TASK GOAL. Look through the entries. Copy each line that has the word "arrow".

Segment Start: SUPPLIED RECORDS

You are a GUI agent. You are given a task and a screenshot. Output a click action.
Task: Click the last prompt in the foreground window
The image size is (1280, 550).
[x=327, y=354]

Segment End: SUPPLIED RECORDS
Segment Start: SUPPLIED RECORDS

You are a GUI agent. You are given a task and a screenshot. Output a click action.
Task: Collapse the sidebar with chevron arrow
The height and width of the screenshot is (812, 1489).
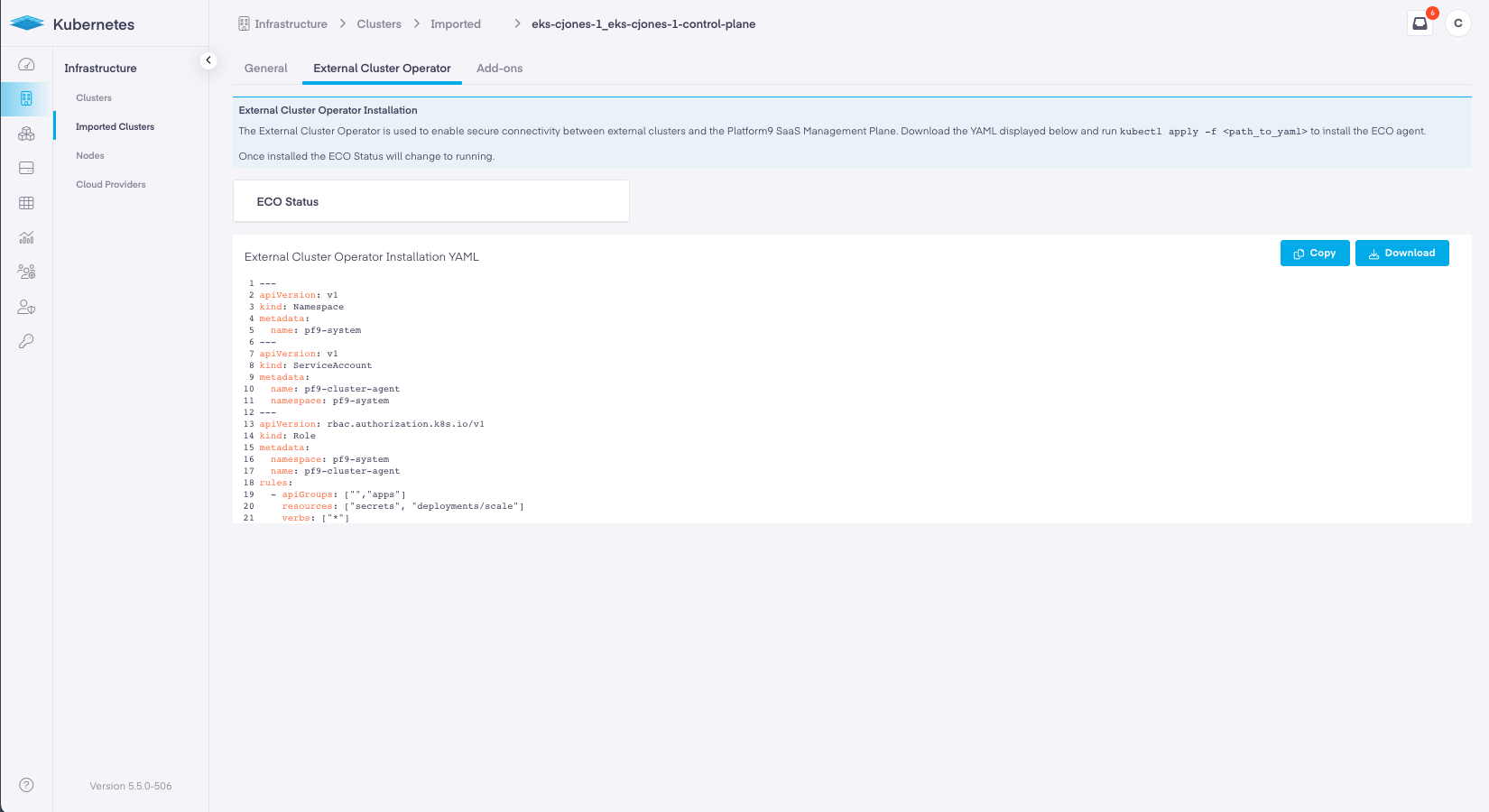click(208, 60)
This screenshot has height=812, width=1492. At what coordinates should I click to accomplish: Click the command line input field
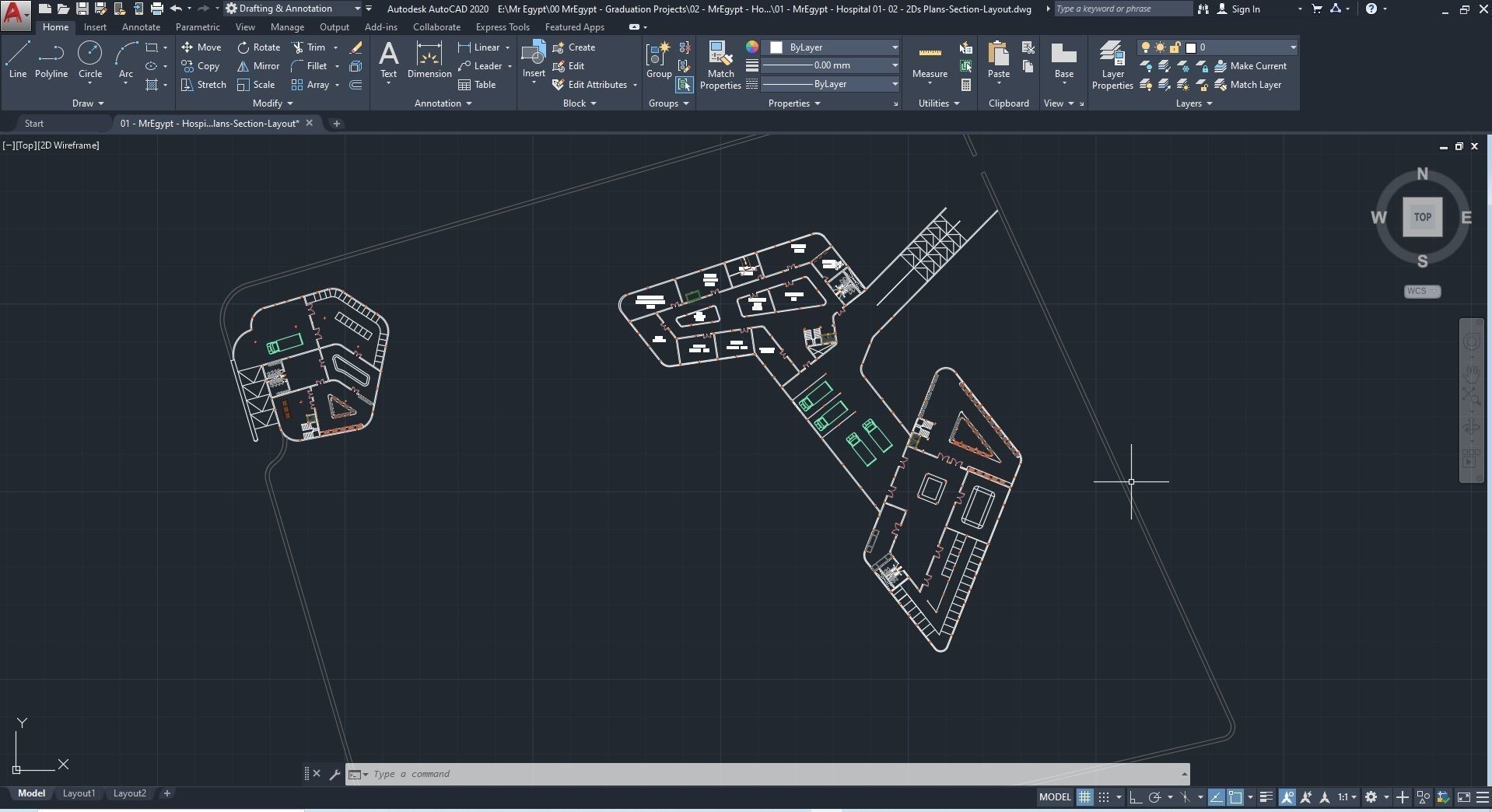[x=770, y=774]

Segment End: SUPPLIED RECORDS
Segment Start: SUPPLIED RECORDS

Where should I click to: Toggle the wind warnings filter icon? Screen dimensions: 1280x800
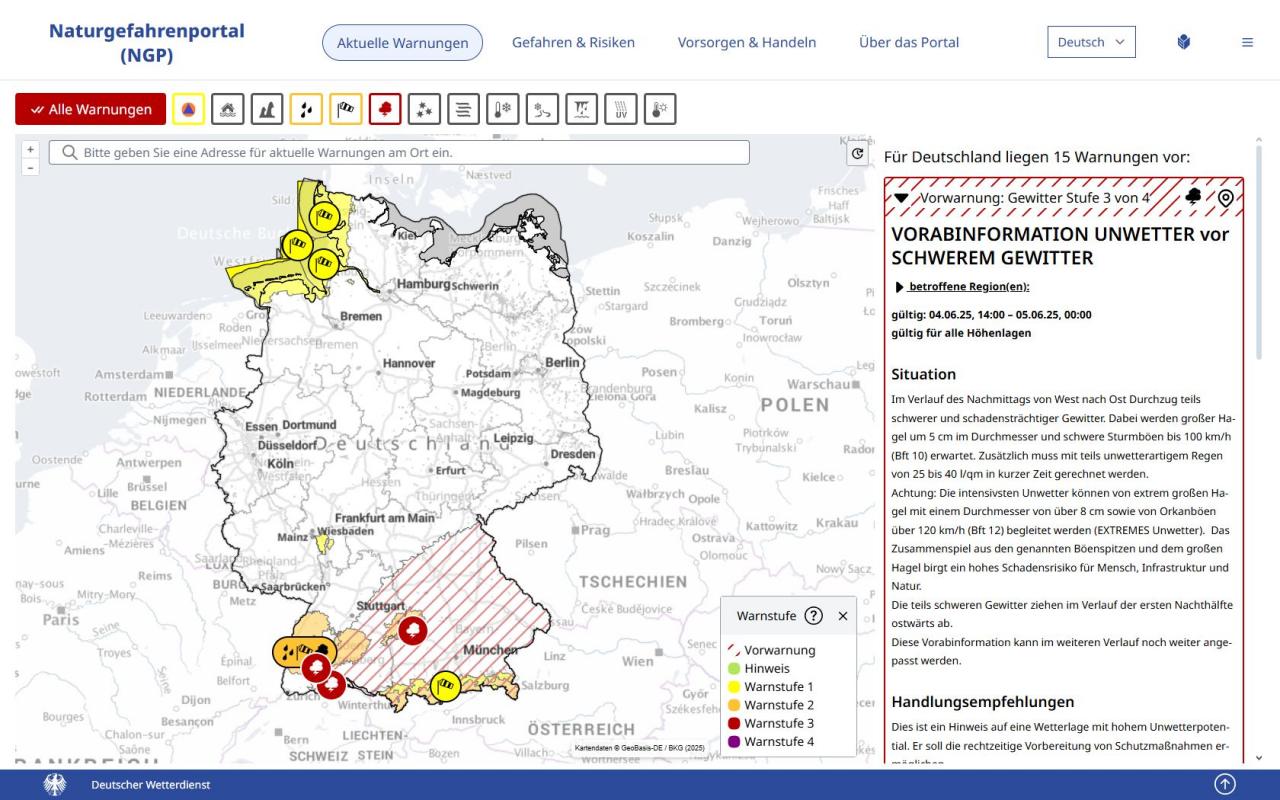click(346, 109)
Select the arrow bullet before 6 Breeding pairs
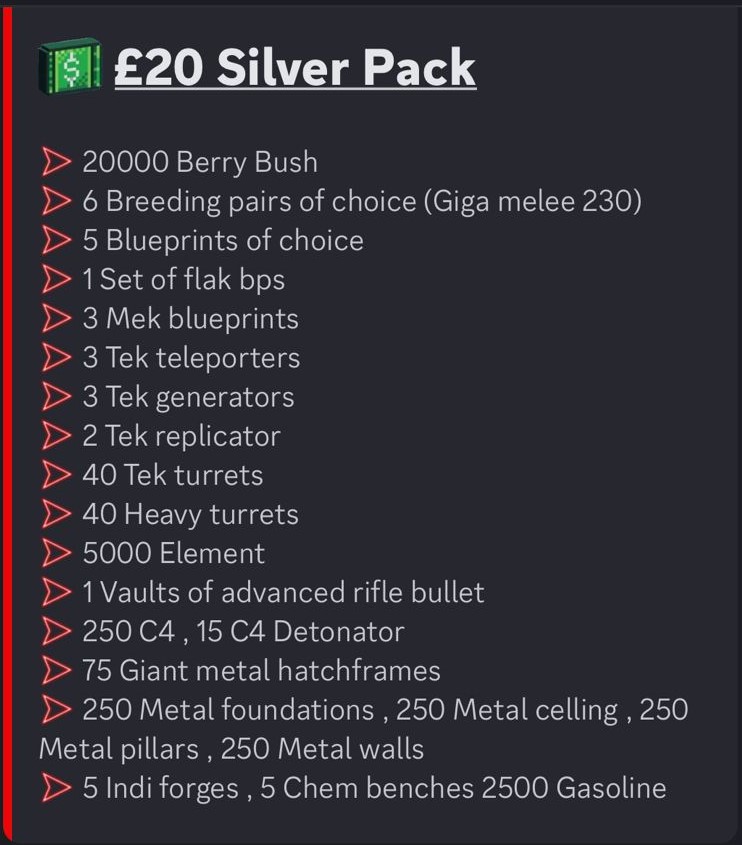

Segment End: SUPPLIED RECORDS

ANSWER TO THIS PROBLEM.
Task: Collapse the sidebar with chevron arrow
Select the arrow bullet before 6 Breeding pairs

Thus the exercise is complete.